Foram 44 dias de silêncio. Depois de perder o segundo turno da eleição, Jair Bolsonaro recolheu a língua e saiu de cena. Sem admitir a derrota, o capitão abandonou o Planalto à deriva. Entrincheirou-se no Palácio da Alvorada, onde maquinou um golpe para permanecer no poder.
Em 9 de dezembro de 2022, o ainda presidente interrompeu a clausura. Cercado por seguranças, caminhou até o espelho d’água da residência oficial, onde era aguardado por uma claque em verde e amarelo.
“Hoje vivemos um momento crucial. Uma encruzilhada. Um destino que o povo tem que tomar”, discursou, como se a eleição não tivesse acabado. “Quem decide o meu futuro, para onde eu vou, são vocês. Quem decide para onde vão as Forças Armadas são vocês”, prosseguiu.
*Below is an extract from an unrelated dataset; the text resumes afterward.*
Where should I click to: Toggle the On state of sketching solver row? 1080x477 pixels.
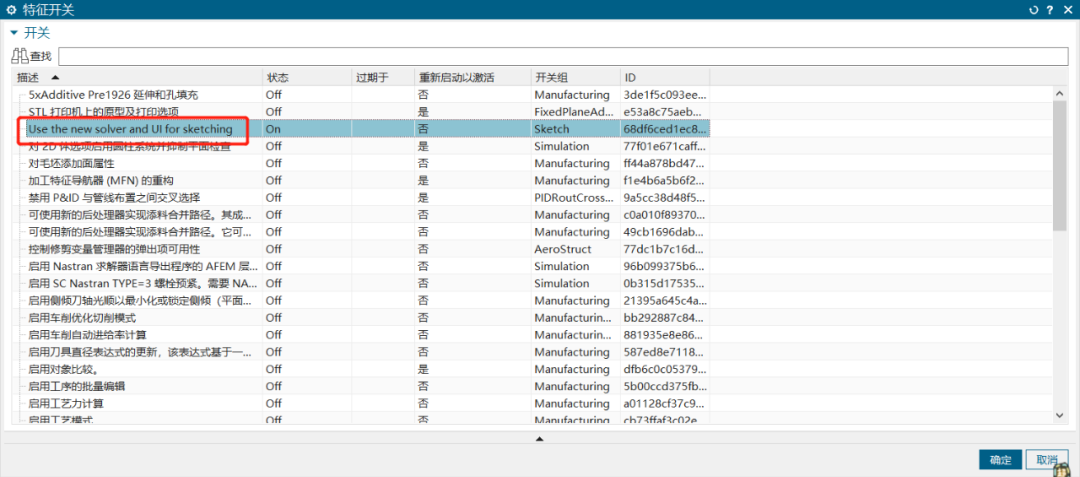click(x=273, y=129)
O capitão insinuou que a virada de mesa era iminente. “Peço que não critiquem sem saber o que está acontecendo”, disse, em tom de mistério. “Vamos vencer”, prometeu. “Nada está perdido. O final, somente com a morte”, arrematou, para delírio dos seguidores.
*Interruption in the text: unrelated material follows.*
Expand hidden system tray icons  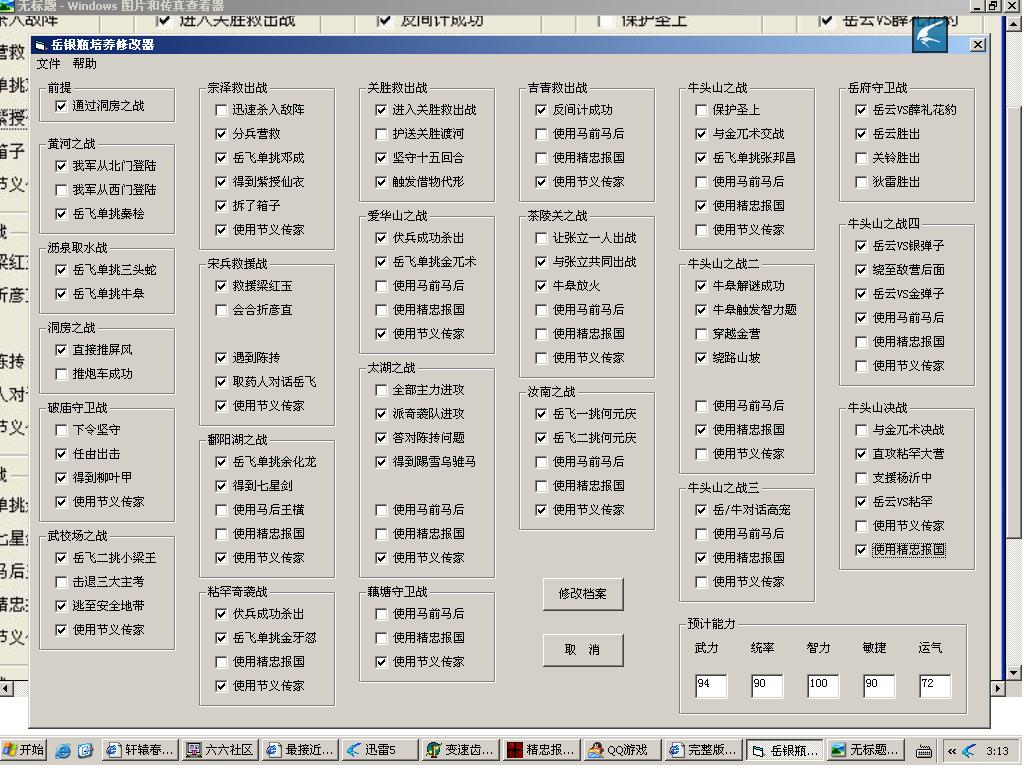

O comício do Alvorada é citado no relatório da Polícia Federal sobre a tentativa de golpe. O documento empilha provas de que Bolsonaro planejou e comandou o complô contra a democracia. A fala do dia 9 é descrita como uma senha para manter a tropa nas ruas à espera da quartelada.
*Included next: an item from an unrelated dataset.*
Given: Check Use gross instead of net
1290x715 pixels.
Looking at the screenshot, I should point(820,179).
Entre outras lorotas, Bolsonaro disse aos seguidores que daria a vida pela pátria. Na verdade, só estava disposto a derramar sangue alheio. Um ano antes de perder a eleição, ele já tinha um plano para convulsionar o país e se mandar para o exterior. A operação seria executada mais tarde, no penúltimo dia de seu mandato.
Antes de embarcar para a Flórida, o capitão disse a aliados que não queria entregar a faixa ao sucessor. Para a PF, o motivo da viagem foi outro. Sem força para impedir a posse de Lula, Bolsonaro saiu do Brasil para “evitar uma possível prisão e aguardar o desfecho dos atos golpistas”, escreveram os investigadores.
O capitão acendeu o pavio do 8 de Janeiro, mas preferiu assistir à intentona de longe. A fuga no avião presidencial foi seu último ato de covardia.